Why This Works Where Others Failed
Traditional chemotherapy struggles to penetrate pancreatic tumors due to their fibrotic stroma, which limits drug delivery and creates a hypoxic, immunosuppressive environment. MDB circumvents this by targeting the cancer’s internal biochemistry rather than relying on cytotoxic damage. The dual mechanism starves tumor cells of asparagine while simultaneously disabling their ability to neutralize reactive oxygen species. “It’s like cutting off their food supply and then removing their fire extinguishers,” explained Dr. Lena Torres, lead author of the study. Data from tumor biopsies confirmed a significant increase in oxidative damage markers post-treatment. Further analysis revealed that tumors with low expression of the ASNS gene (which encodes asparagine synthetase) were most responsive—suggesting a potential biomarker for patient selection.
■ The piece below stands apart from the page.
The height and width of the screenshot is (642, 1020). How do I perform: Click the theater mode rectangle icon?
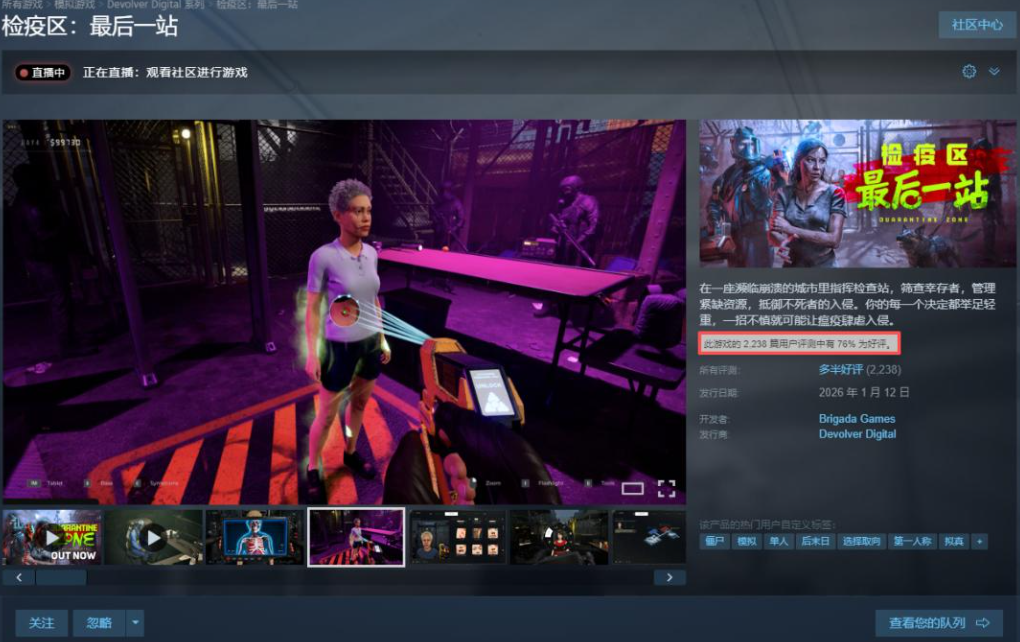tap(632, 489)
Beyond Pancreatic Cancer: Wider Implications
The implications of this breakthrough extend beyond pancreatic cancer. Preliminary studies show similar metabolic dependencies in subsets of non-small cell lung cancer and microsatellite-stable colorectal cancer—two other malignancies with limited treatment options. Researchers at the Dana-Farber Cancer Institute have already initiated a phase Ib trial testing MDB in lung adenocarcinoma patients with low ASNS expression. If validated, this approach could represent a new class of metabolism-targeted therapies applicable across multiple solid tumors. For pancreatic cancer patients, the most immediate impact may be in extending progression-free survival and improving quality of life during advanced stages, potentially creating a window for surgical intervention in select cases.
Expert Perspectives
While the results have generated excitement, some oncologists urge caution. Dr. Rajiv Mehta of Memorial Sloan Kettering noted, “Metabolic therapies are notoriously difficult to translate from mice to humans.” Others highlight the small sample size and lack of a control group in the initial trial. Still, Dr. Helen Zhang, a cancer metabolism specialist at MD Anderson, called the findings “a turning point,” adding that “we’re finally seeing the payoff of decades of basic research into tumor energetics.” The debate centers on whether MDB can be optimized for broader efficacy and how best to identify responsive patients using genomic and metabolic profiling.
As larger phase II trials begin enrollment in early 2025, researchers will focus on validating ASNS as a predictive biomarker and refining dosing regimens. Questions remain about long-term resistance mechanisms and potential combinations with immunotherapy. Yet for a disease long defined by therapeutic despair, the emergence of a viable metabolic strategy marks a pivotal moment. If confirmed, this ‘impossible’ idea could redefine the standard of care for pancreatic cancer—and perhaps many others.